▶ [PROBLEMS TO WORK ON]:
1 – Decide whether each statement below agrees with the article on college degrees and employment, answering yes or no and quoting the deciding words of the article: (a) The code academy mentioned runs for 12 weeks and costs $20,000. (b) The college degree is no longer a respected learning signal. (c) For most students, getting a job is the main reason they pursue a college degree.
2 – Substitute "career fair" for "job fair" and write out the article on college degrees and employment from "Bridging the Gap" to "Johnson on Flickr.)".
3 – Pick up the article on college degrees and employment after its last sentence and keep writing it.

▶ [DOCUMENT SEGMENT]:
────────────────────────────────────────
Bridging the Gap Between Higher Ed and Employment
By Ben Roome and Hank Holiday, Co-Founders of Badge List
Japanese students attempt to connect with employers at a university job fair.(Image Source: Dick Thomas Johnson on Flickr.)
What is the value of a college education? There’s the intrinsic value of learning, of course, all of those tangible and intangible benefits that come along with the pursuit of knowledge. And then there’s getting a job. For most students that’s the big one, the main reason they choose to endure the ever-growing financial burden and dedicate years of their life to the pursuit of a college degree.
The problem is that the college degree is struggling to keep pace with the dramatic shifts we’re seeing in technology, employment and the nature of learning itself. To be certain, the college degree remains one of the most respected and valuable learning signals ever. But in an environment where a 12 week, $20,000 code academy is yielding 98% graduate hiring rates, it may be time for college administrators to take a hard look at their practices and ask if their organizations are truly preparing for the future.
────────────────────────────────────────
▶ [Data on locating visible targets]:

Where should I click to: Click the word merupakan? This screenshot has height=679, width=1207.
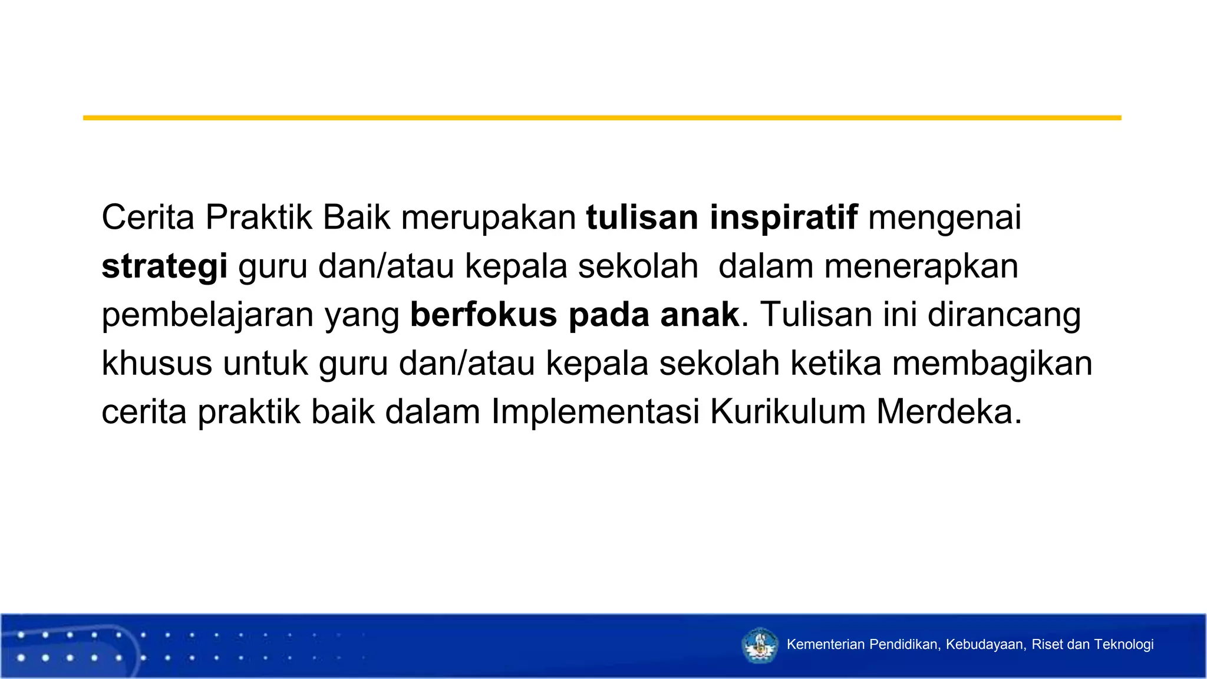[489, 218]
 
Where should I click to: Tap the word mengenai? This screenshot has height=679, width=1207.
[944, 218]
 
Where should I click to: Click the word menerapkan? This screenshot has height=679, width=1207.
[921, 266]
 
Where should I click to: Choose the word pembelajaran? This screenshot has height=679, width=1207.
[207, 315]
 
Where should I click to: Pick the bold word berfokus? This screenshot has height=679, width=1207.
[483, 315]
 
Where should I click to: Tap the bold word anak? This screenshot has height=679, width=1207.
[700, 315]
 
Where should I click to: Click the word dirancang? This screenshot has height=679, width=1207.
[1004, 315]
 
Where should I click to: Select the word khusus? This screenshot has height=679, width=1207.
[157, 364]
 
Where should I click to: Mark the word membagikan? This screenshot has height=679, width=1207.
[992, 364]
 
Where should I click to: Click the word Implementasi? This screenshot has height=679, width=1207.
[595, 412]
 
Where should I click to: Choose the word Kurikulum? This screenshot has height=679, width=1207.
[787, 412]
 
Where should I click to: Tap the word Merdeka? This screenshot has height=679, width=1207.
[948, 412]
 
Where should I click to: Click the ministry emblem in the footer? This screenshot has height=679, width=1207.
[760, 645]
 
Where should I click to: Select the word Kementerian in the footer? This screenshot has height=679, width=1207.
[825, 645]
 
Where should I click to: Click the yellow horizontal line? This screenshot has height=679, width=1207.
[602, 118]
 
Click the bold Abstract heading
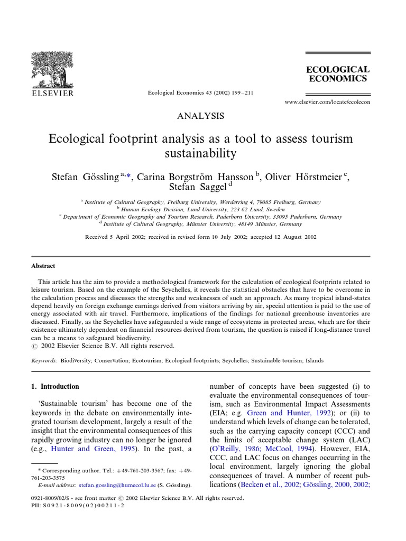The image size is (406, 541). (x=43, y=266)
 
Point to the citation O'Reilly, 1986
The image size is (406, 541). (x=233, y=448)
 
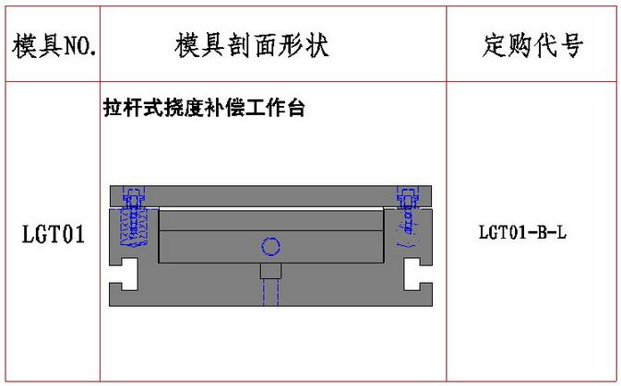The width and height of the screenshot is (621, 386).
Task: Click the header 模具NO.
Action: click(x=54, y=46)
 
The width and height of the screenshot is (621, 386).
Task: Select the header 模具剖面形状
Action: click(x=252, y=45)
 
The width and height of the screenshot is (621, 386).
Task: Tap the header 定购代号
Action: click(x=532, y=45)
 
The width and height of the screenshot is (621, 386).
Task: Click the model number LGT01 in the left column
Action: click(x=54, y=234)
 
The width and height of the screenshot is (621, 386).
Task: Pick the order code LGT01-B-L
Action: click(x=523, y=232)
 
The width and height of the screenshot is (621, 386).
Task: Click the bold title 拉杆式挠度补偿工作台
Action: click(x=204, y=108)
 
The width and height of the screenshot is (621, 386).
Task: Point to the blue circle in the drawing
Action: click(x=271, y=247)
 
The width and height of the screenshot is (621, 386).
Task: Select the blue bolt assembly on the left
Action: click(x=134, y=216)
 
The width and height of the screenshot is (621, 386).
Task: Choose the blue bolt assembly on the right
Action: click(x=408, y=216)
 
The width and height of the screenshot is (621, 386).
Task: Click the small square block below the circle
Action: click(x=271, y=271)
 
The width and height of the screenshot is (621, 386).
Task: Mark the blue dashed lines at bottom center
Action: click(x=271, y=292)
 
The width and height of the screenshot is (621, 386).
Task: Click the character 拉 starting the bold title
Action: click(x=113, y=108)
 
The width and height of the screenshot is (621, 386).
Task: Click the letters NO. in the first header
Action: click(x=81, y=47)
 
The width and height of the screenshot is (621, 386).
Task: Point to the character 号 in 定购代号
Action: click(x=571, y=45)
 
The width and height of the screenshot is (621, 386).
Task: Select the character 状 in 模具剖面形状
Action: click(x=316, y=45)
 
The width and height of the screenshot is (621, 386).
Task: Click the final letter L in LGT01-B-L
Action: click(x=562, y=232)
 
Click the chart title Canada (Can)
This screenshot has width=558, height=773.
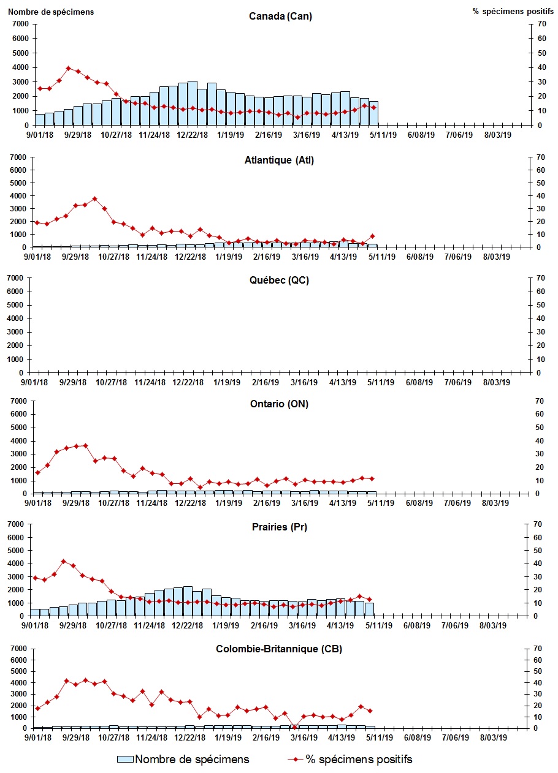(280, 16)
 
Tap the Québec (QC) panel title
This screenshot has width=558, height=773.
(279, 280)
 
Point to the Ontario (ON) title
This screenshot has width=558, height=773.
(280, 404)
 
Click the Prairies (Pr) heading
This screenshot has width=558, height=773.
(279, 527)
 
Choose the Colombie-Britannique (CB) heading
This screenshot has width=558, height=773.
(280, 649)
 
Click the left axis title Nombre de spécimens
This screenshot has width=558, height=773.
(52, 12)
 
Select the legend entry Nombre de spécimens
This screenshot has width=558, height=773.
(183, 760)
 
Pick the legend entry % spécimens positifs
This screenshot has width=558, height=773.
(350, 760)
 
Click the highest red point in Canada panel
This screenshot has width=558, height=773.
(69, 69)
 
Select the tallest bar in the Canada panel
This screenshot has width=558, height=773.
(193, 103)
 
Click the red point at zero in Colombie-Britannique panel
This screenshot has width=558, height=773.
(295, 727)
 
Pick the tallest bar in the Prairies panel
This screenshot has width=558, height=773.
(188, 601)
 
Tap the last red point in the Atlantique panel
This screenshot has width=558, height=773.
(372, 236)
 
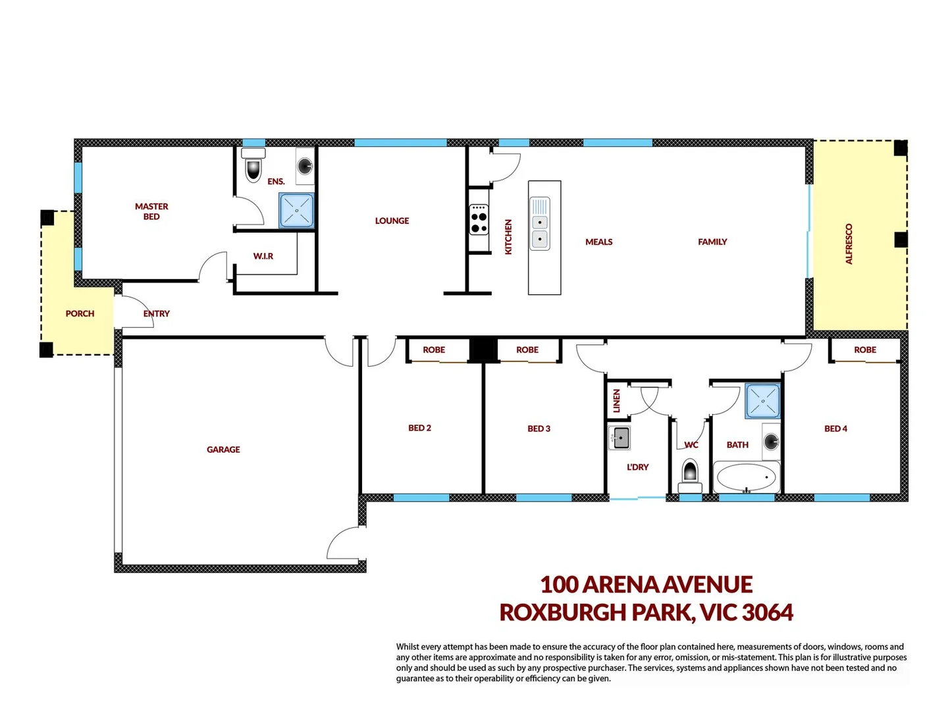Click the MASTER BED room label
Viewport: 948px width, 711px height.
click(151, 211)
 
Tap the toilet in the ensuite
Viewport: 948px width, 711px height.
click(253, 165)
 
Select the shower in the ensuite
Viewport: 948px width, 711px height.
click(296, 211)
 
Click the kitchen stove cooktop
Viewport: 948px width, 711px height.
click(479, 220)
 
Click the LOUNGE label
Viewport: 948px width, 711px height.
click(392, 221)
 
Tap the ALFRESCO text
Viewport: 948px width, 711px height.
click(849, 244)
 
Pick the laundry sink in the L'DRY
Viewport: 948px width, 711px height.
click(619, 438)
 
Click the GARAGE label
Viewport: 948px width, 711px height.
click(223, 450)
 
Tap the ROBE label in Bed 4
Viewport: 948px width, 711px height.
click(864, 350)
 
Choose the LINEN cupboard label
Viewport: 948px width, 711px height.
click(617, 400)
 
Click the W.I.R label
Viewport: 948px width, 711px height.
click(263, 256)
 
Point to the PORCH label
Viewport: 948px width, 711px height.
click(80, 314)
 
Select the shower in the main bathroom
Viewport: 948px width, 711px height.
click(763, 401)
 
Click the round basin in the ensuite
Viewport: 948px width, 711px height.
click(305, 165)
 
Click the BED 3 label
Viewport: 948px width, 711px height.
click(539, 429)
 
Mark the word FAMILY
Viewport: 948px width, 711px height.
click(712, 242)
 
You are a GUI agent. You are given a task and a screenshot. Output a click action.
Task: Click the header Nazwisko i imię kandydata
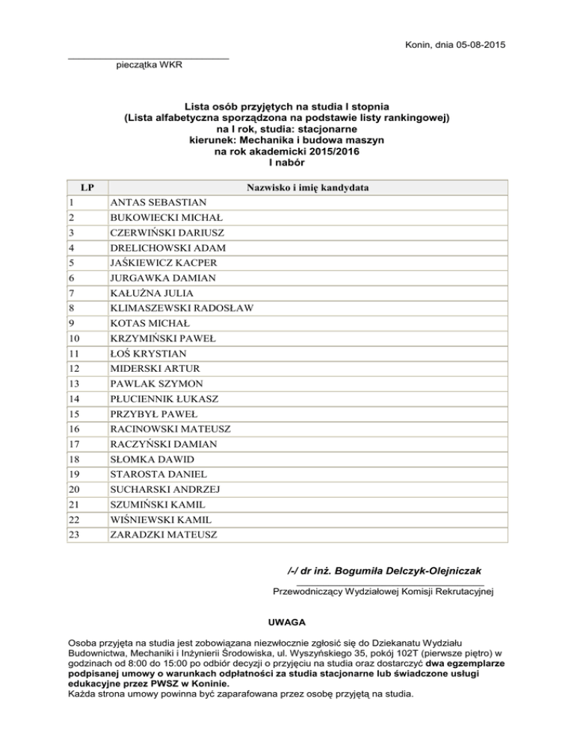(308, 187)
────────────────────────────────────────
▶ [OUTPUTS FOR THE TASKS]:
1 –
(a) Yes: "a 12 week, $20,000 code academy"
(b) No: "the college degree remains one of the most respected and valuable learning signals ever"
(c) Yes: "For most students that’s the big one, the main reason they choose to endure the ever-growing financial burden and dedicate years of their life to the pursuit of a college degree"

2 –
Bridging the Gap Between Higher Ed and Employment
By Ben Roome and Hank Holiday, Co-Founders of Badge List
Japanese students attempt to connect with employers at a university career fair.(Image Source: Dick Thomas Johnson on Flickr.)

3 –
New technologies have brought an era of rapid change which has increased the importance of higher education while also creating an environment which has allowed a generation of nimble, tech-infused upstarts to begin chipping away at the dominance of the collegiate model. And while these ed-tech success stories may be the stuff of nightmares for many college administrators, they contain within them the seeds of opportunity. A picture is beginning to emerge of a future where engagement with higher education extends well beyond the bounds of traditional degree programs, potentially following learners throughout the courses of their entire careers. This potential future offers higher ed organizations new opportunities for growth but only at the cost of reevaluating some of our most treasured educational traditions.
Threats to the Existing Model
Three major trends are posing a growing threat to the status quo within educational organizations: the evolving nature of the workforce, the changing shape of the learning process and the slow but steady failure of traditional learning credentials. These trends add up to an environment ripe for innovation, but in order to create the solutions of the future we first need to have a clear understanding of the problems of the present.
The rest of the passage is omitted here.